Lines of data
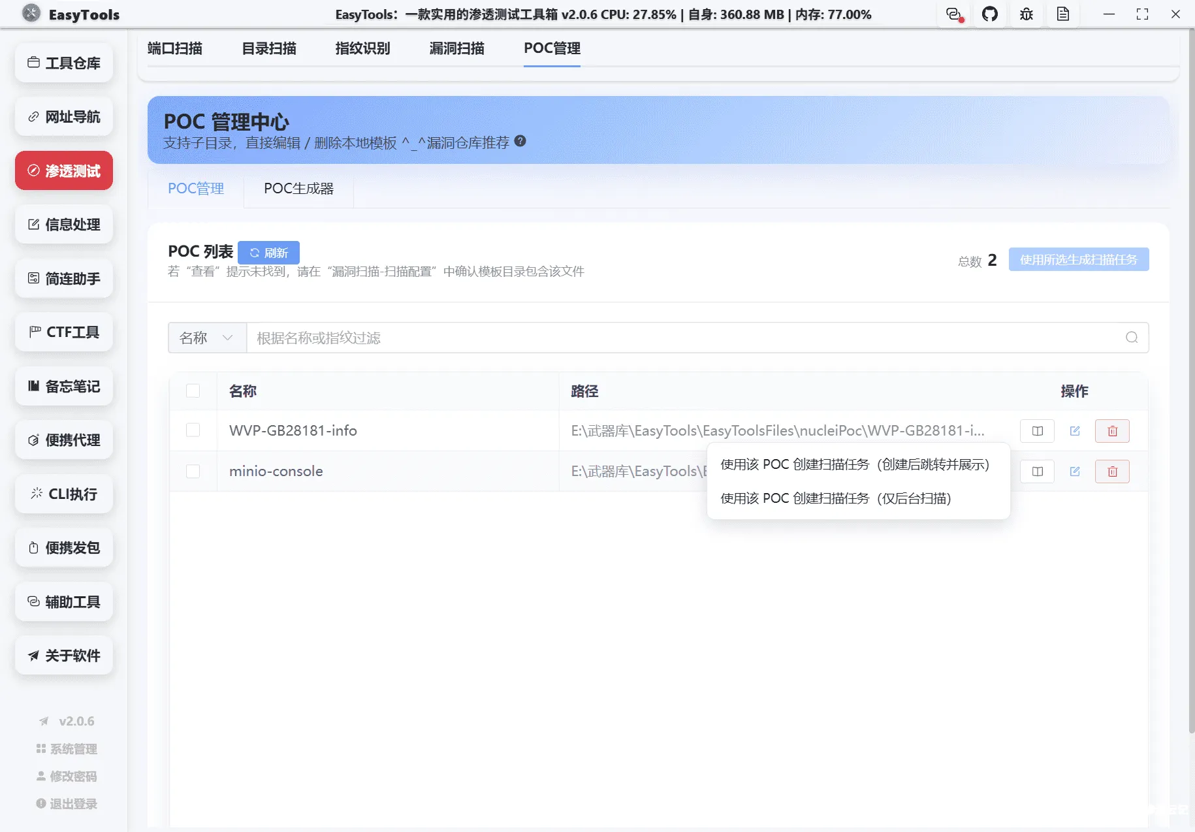Toggle the select-all checkbox in table header
This screenshot has width=1195, height=832.
coord(193,391)
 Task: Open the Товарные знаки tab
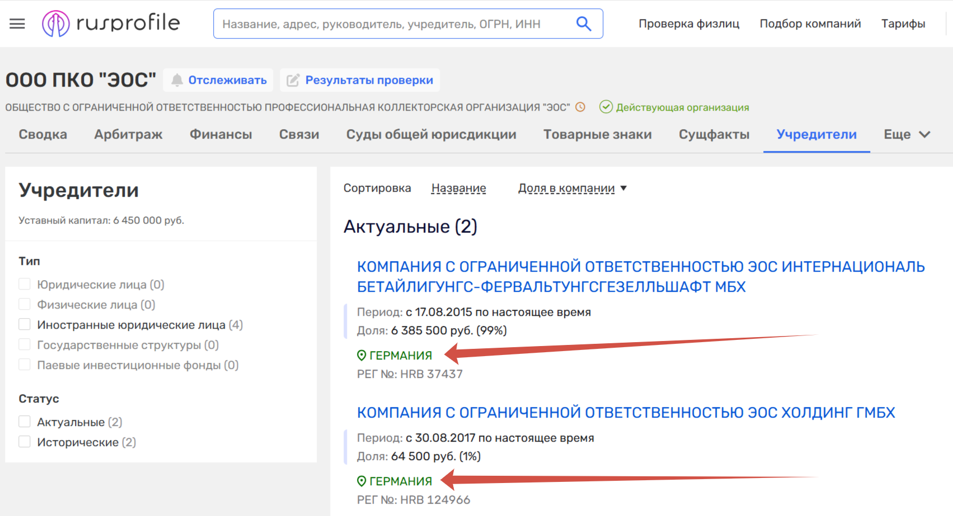(x=597, y=134)
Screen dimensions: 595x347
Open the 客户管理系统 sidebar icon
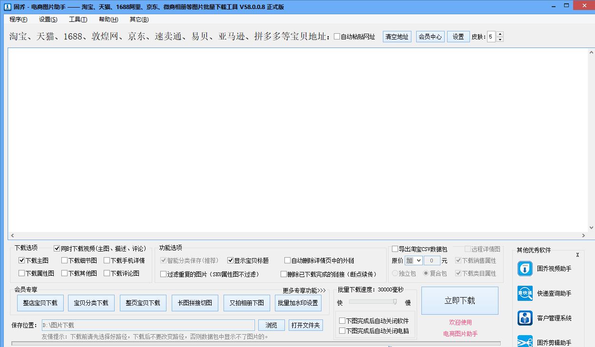525,318
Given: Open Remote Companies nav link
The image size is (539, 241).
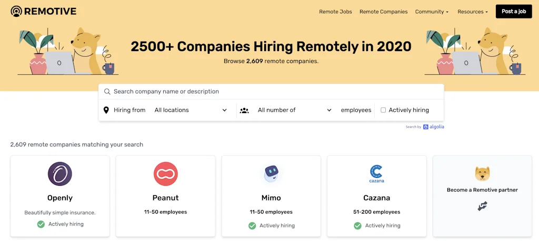Looking at the screenshot, I should [383, 12].
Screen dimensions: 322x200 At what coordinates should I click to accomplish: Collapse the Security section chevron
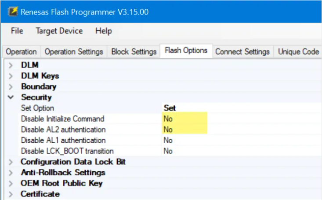[x=11, y=97]
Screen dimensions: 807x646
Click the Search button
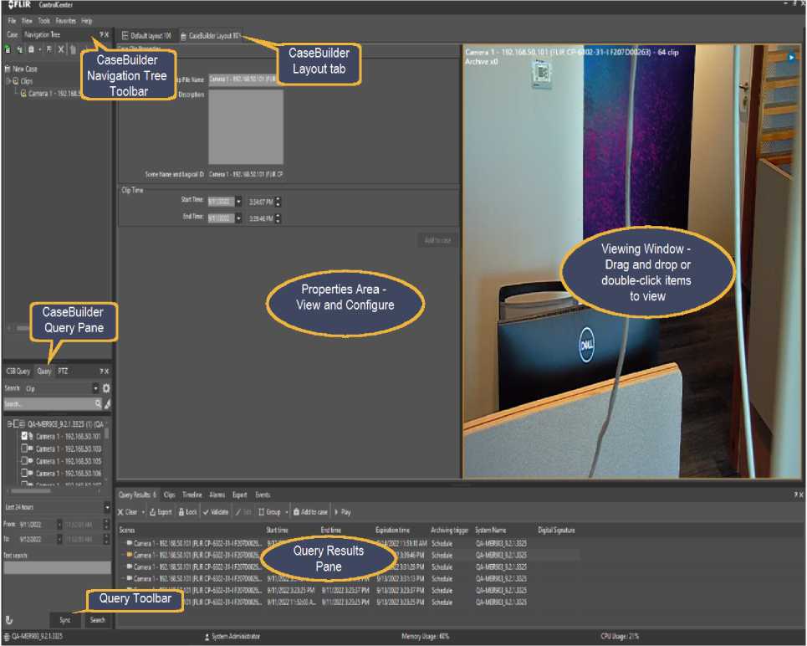point(98,620)
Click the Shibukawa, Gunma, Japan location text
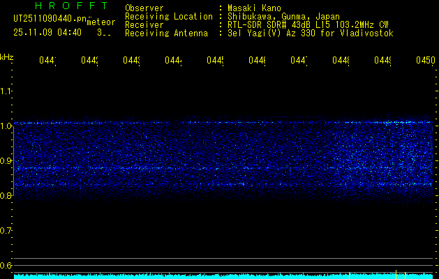Image resolution: width=439 pixels, height=279 pixels. pos(280,16)
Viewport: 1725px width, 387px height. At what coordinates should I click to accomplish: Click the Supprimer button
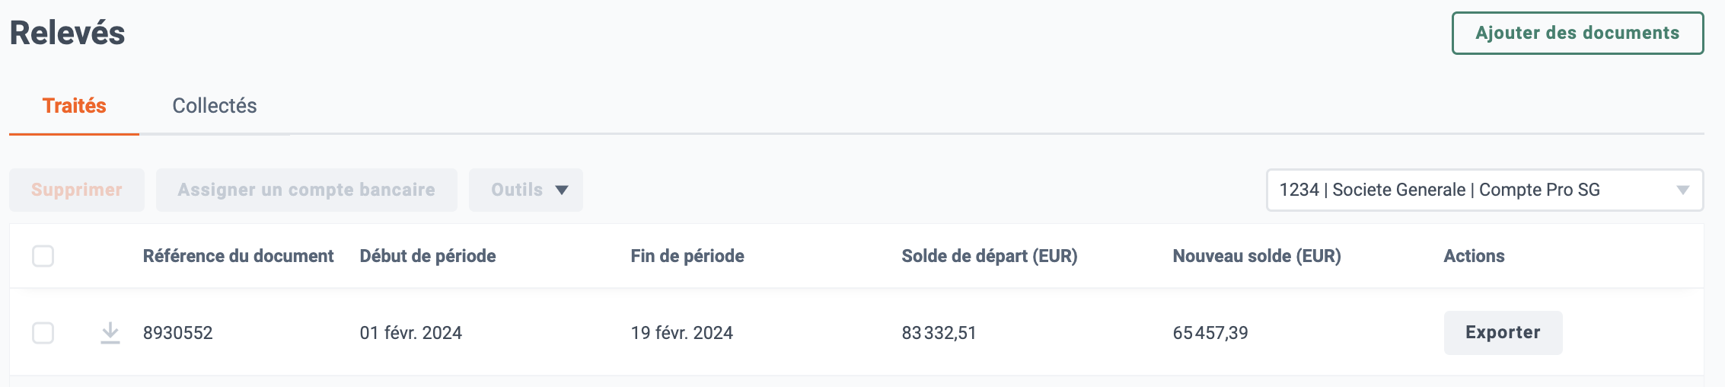click(77, 190)
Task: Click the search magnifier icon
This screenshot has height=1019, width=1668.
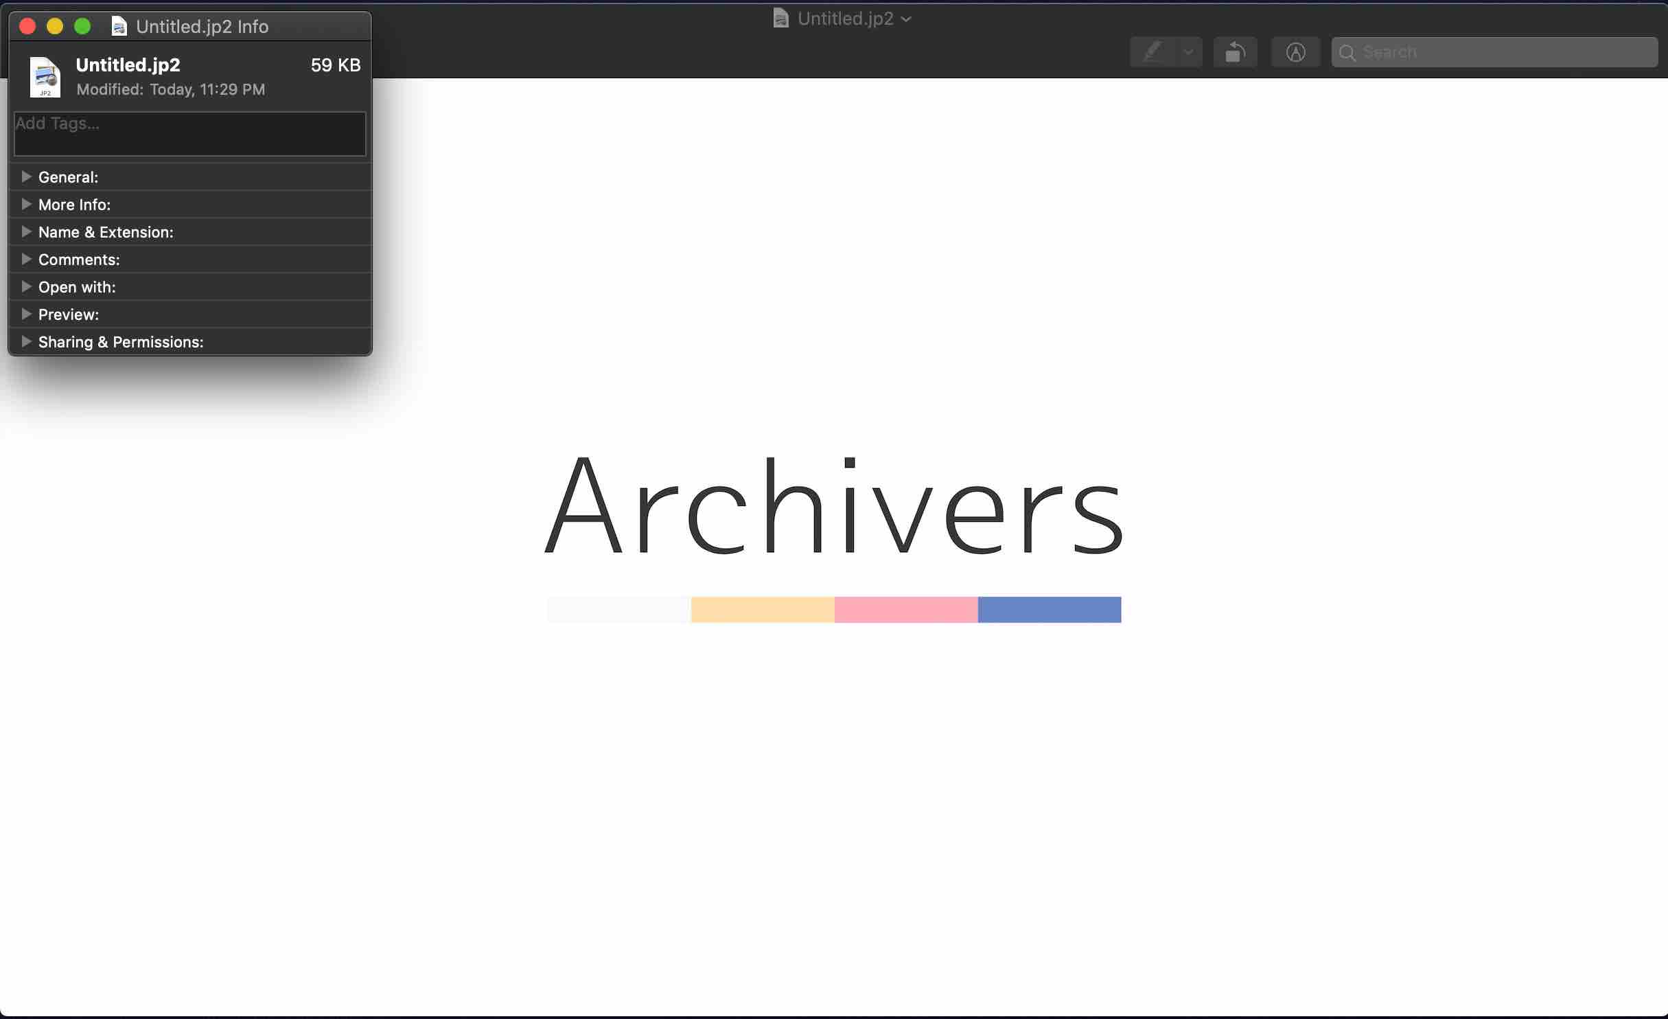Action: point(1347,53)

TASK DETAILS = Arrange the records from the line with "Click the Shibukawa, Gunma, Japan" through the end of the records as a two-column CSV with the columns input and output, one row per record. Put each value in a single quoted field with line breaks turned into spaces, and leave the pictures out.

SOLUTION TO THE PROBLEM =
input,output
"Click the Shibukawa, Gunma, Japan location text","Image resolution: width=439 pixels, height=279 pixels. pos(280,16)"
"Viewport: 1725px width, 387px height. At what coordinates should I click to accomplish: Click the Supprimer button","click(77, 190)"
"Task: Click the search magnifier icon This screenshot has height=1019, width=1668.","Action: point(1347,53)"